At the end of a successful run of the AI engine, a warning message can occur to indicate the existence of inheritance relationships across partitions.

WARN: Partition recommendation contains broken inheritance chain across partitions,
  modifying partition.txt to compensate, merged partitions might have combined names,
  see partition.txt and cardinal_graph.json in Cardinal folder for details.

Inheritance relationships become problematic for partition recommendations because classes that reference one another can be in separate partitions. In this case, the partitions are merged until all of the classes that are related by inheritance are in the same partition. Inheritance relationships based on business logic, natural seams, or custom partitions can result in one or two large partitions that contain many classes.

Sample Inheritance-Report

An Inheritance-Report visually shows a class inheritance hierarchy in a Java monolithic application. The next figure shows an example for a sample application.


Inheritance-Report for a sample application

In this figure, the Owner class in partition2 inherits from the Person class in partition4, which itself inherits from the BaseEntity class of partition2. The report shows both the breadth and the depth of the inheritance chains as a pair [x:y] displayed next to each class. For any particular class, x represents the depth of the class while y represents its number of direct children in the inheritance hierarchy of the Java monolithic application. In this example, the pair of numbers [2:3] next to the NamedEntity class in partition1 indicates that the NamedEntity class is at depth 2 and that it has three direct children. The children are the Pet, PetType, and Specialty classes.

Use the Filter Unobserved Inheritances and Filter FQCN check boxes to reduce the clutter in viewing the inheritance report. Selecting the Filter Unobserved Inheritances box hides all the classes that belong to the unobserved partition. Selecting the Filter FQCN box suppresses the fully qualified long class names from the report. These filter options help you work with large inheritance reports that are generated from large legacy Java monolithic applications.

Inheritance relationships between classes are dependencies typically result from the sharing of code. The Inheritance-Report includes only proper inheritance, not interfaces nor the corresponding classes that implement them.

Handling inheritance relations

When inheritance dependencies exist across partitions, it might be necessary to change the source code to remove (or "flatten") inheritance relationships between certain classes before it is possible to generate good microservices. You need to flatten the inheritance relationships only between classes that are not collocated in the same partitions as their immediate parents. In the previous figure, all of the depicted inheritance relationships must be flattened because not a single child class is collocated in the partition of its immediate parent.

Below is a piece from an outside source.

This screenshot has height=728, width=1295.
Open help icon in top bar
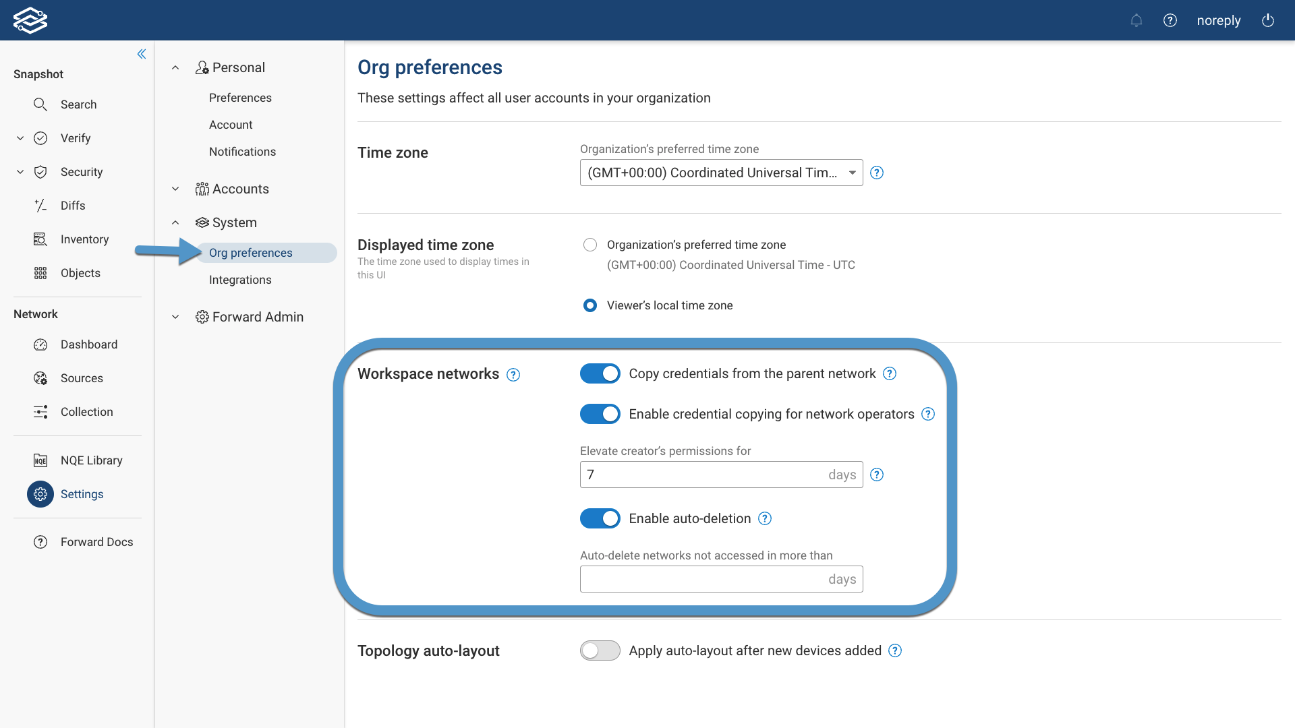pyautogui.click(x=1170, y=20)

Even though the BaseEntity and Owner classes belong to the partition2 partition, the immediate parent of the Owner class is the Person class in the partition4 partition. This relationship chain requires complete flattening of the inheritance relationship between the BaseEntity, Person, and Owner classes.

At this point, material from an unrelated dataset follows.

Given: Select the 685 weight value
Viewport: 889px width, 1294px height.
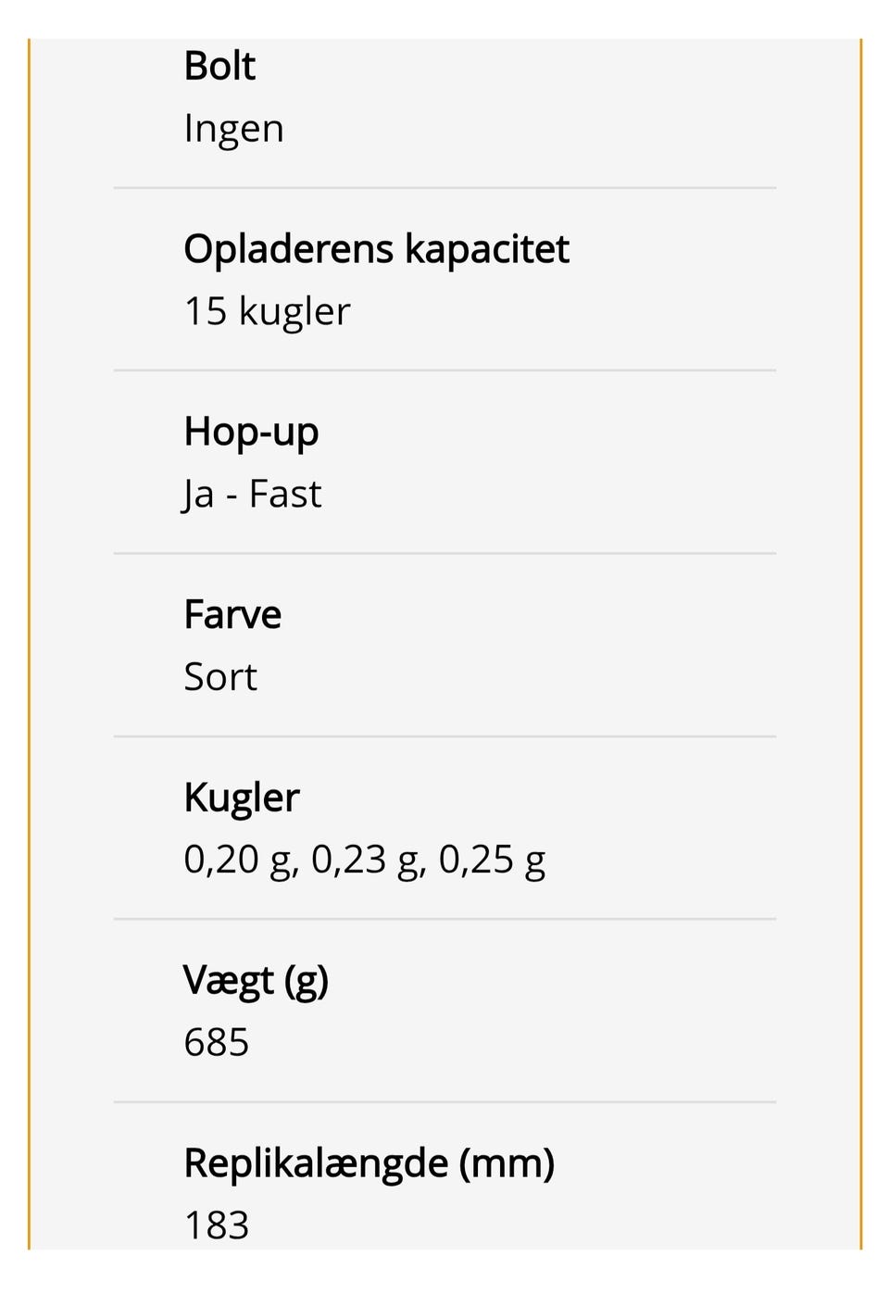Looking at the screenshot, I should point(217,1042).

Flattening inheritances by introducing proper types in the form of Java interfaces or by delegation is not difficult and is explained in available literature. Some IDEs include features for flattening inheritances with minimal effort. A set of Concise guidelines for flattening inheritance is included in the Reference.

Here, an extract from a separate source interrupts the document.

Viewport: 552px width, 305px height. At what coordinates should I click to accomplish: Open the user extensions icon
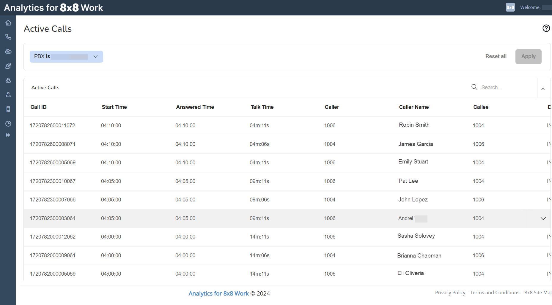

A Java monolithic application where all required inheritance relationships are flattened is conducive to refactoring. To refactor the modified Java monolithic application, you run the entire IBM Mono2Micro process on the modified Java monolithic application, as outlined in IBM Mono2Micro overview. If the required inheritance relationships are successfully flattened, a run of the AI engine produces an empty Inheritance-Report, as shown in the next figure.